Michigan State basketball has chance to go on big second-half run in Big Ten play
A little over halfway through Big Ten play, Michigan State basketball is slightly over .500 with some big wins at Wisconsin, at Penn State, and at home against Rutgers and Iowa.
The Spartans also have some iffy losses to Northwestern (which doesn’t look so bad anymore) and at Illinois and at Indiana after holding comfortable leads. Those aren’t embarrassing losses, by any means, but they should have been wins. You could throw the home game against Purdue into that category as well. Michigan State is a few plays, and a Malik Hall, injury away from being 17-5 overall and 9-2 in conference play.
But the reality is that Michigan State is 14-8 and 6-5.
The second half of the season is going to be incredibly important for NCAA Tournament seeding and it’ll show if this team can finally live up to its potential and string together a handful of wins, showing that it can compete in March.
It has the opportunity to go on a big run.
Michigan State football completed its toughest stretch yet
If you’re worried about Michigan State making the tournament after a fourth loss in six games, don’t be. As of Sunday morning before the Purdue game, the Spartans were projected as a six seed by Joe Lunardi and Mike DeCourcy.
The 16-point loss probably drops them a line, but the roughest stretch of the conference season is officially in the rearview mirror.
Michigan State went to Wisconsin and Illinois, hosted Purdue and Rutgers, traveled to Indiana, and then hosted Iowa before going to Purdue. And the Spartans were in each one of those games and probably should have won each outside of the road game against Purdue. Instead, they finished that stretch with a 3-4 record. Not great, not a nightmare. Kind of expected.
Now, Michigan State has a winnable stretch ahead.

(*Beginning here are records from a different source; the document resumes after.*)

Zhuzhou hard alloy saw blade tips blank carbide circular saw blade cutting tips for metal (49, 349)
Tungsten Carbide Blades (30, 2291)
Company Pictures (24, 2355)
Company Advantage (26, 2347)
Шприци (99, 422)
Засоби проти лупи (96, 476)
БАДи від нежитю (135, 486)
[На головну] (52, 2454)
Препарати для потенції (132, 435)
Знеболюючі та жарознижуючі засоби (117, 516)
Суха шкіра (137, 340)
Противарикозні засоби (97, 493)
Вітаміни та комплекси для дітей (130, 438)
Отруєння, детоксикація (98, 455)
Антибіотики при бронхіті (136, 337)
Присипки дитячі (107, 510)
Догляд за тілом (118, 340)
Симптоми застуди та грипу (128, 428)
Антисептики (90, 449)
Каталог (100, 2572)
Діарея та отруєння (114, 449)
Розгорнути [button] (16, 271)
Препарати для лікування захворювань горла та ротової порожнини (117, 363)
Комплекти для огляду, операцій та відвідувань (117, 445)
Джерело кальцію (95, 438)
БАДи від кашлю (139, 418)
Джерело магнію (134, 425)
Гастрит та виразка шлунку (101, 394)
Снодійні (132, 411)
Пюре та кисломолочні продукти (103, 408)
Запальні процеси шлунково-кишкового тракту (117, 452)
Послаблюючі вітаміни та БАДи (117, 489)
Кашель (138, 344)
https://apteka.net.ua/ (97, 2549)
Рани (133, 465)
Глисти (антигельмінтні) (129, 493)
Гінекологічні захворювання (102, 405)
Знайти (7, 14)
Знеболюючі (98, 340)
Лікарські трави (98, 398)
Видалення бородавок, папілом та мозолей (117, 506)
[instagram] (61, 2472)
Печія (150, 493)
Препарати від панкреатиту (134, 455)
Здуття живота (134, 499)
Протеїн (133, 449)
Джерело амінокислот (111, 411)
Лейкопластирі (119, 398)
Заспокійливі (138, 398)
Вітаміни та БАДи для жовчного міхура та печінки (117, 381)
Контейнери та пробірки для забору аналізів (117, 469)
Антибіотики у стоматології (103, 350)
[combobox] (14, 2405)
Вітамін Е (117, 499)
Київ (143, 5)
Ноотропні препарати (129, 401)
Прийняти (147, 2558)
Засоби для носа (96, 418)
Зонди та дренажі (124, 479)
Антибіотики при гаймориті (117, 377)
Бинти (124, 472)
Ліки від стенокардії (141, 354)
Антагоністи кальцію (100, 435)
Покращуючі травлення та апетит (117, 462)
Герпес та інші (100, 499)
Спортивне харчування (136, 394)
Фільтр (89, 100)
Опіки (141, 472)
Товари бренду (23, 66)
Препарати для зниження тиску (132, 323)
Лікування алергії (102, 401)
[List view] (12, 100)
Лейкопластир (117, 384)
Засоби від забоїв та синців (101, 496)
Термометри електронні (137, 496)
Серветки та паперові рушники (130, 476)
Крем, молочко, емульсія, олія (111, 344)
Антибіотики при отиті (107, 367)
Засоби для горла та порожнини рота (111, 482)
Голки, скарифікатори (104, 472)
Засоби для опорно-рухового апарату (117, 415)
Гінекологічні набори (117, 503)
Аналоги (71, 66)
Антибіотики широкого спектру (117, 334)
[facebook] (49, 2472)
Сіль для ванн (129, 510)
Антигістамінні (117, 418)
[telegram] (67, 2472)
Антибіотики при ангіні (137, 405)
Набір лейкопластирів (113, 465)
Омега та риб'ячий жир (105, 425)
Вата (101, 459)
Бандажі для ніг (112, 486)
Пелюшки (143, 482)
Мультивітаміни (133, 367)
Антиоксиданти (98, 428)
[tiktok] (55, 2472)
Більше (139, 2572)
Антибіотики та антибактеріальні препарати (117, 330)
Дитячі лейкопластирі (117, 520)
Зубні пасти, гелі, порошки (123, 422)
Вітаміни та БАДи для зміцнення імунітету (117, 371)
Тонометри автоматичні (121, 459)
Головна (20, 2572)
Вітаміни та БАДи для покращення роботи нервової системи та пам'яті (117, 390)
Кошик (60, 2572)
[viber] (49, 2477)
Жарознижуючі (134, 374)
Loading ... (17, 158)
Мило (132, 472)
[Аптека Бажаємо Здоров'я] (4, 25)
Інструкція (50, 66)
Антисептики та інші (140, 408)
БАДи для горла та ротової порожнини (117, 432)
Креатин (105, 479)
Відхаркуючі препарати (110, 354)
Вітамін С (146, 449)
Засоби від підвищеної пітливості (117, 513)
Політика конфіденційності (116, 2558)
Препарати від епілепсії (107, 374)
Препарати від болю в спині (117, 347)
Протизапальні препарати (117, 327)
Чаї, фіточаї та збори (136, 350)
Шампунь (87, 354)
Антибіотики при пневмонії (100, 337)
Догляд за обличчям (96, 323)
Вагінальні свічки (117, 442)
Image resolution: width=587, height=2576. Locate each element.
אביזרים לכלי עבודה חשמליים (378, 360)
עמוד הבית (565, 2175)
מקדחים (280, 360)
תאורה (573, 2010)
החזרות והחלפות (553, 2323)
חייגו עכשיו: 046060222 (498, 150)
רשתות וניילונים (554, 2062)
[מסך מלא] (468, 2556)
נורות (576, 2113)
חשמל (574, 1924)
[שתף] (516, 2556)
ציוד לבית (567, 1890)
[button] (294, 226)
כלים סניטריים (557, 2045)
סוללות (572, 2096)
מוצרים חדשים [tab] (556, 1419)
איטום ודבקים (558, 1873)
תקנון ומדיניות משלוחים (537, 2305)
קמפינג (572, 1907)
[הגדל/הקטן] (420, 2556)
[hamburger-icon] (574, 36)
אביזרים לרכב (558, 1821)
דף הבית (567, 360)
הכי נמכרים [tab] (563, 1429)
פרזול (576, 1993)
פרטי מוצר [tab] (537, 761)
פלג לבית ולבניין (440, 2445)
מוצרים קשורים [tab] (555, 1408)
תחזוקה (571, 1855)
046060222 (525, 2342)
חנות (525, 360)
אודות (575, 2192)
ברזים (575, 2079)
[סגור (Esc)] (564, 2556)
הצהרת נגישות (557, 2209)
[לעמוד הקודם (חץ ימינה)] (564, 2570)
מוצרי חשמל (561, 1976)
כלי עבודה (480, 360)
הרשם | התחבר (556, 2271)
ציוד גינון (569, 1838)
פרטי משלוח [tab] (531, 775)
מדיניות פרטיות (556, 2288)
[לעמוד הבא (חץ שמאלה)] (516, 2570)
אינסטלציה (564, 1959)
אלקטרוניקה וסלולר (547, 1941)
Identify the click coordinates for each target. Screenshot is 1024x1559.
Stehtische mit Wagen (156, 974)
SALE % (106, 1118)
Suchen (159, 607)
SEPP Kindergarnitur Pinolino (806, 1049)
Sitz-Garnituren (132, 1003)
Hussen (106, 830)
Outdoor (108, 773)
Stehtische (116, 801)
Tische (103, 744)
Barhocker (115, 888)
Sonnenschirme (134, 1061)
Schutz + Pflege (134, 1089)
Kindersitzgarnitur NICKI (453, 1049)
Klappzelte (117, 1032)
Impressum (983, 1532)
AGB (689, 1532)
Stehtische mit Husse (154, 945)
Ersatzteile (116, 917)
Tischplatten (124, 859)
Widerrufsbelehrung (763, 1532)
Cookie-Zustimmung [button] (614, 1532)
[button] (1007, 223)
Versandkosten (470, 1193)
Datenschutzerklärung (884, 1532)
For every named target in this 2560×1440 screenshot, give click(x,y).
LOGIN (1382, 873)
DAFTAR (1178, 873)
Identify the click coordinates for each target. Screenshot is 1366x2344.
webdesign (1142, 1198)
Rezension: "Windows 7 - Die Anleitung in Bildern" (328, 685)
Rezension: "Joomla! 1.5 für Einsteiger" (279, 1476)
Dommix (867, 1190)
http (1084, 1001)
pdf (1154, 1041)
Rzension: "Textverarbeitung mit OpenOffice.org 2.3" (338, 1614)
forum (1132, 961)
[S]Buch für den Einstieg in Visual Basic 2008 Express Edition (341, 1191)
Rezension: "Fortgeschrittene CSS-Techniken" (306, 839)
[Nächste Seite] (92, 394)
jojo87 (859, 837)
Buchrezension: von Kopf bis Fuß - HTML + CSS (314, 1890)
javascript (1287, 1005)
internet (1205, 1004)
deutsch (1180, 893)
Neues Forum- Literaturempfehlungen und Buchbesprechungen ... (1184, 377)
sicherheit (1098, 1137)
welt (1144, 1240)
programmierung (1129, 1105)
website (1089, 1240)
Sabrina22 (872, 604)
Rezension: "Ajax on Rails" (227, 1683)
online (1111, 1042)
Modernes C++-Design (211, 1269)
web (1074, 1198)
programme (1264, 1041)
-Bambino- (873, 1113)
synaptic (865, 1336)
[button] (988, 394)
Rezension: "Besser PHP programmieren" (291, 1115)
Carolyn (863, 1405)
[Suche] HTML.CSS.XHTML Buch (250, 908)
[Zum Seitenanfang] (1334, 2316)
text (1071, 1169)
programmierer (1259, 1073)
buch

The Spartans will face Rutgers at Madison Square Garden this Thursday and then they’ll host Maryland. They’ll go to a Columbus to face a struggling Ohio State team, host a bad Minnesota team, travel to Ann Arbor to face an 11-10 Michigan team, get Indiana at home for a rematch, and then go to Iowa and Nebraska before ending the season with a home game against Ohio State.
Every single one of those games is winnable.
If Michigan State gets past Rutgers on Thursday, they could string together 5-6 straight wins if they can build on that. Rutgers is probably the toughest game left on the schedule followed by Ohio State, Indiana, and Iowa.
Should 9-0 be the expectation down the stretch with this talented team playing to its potential? Sure, but obviously that’s not realistic. This team should go somewhere in the ballpark of 6-3 in the final nine games and if that happens, they’ll likely finish in the top 3-4 in the Big Ten and earn a top-six seed in the NCAA Tournament.
It’s time to put the Purdue game in the rearview mirror and string together a big second-half run in the Big Ten.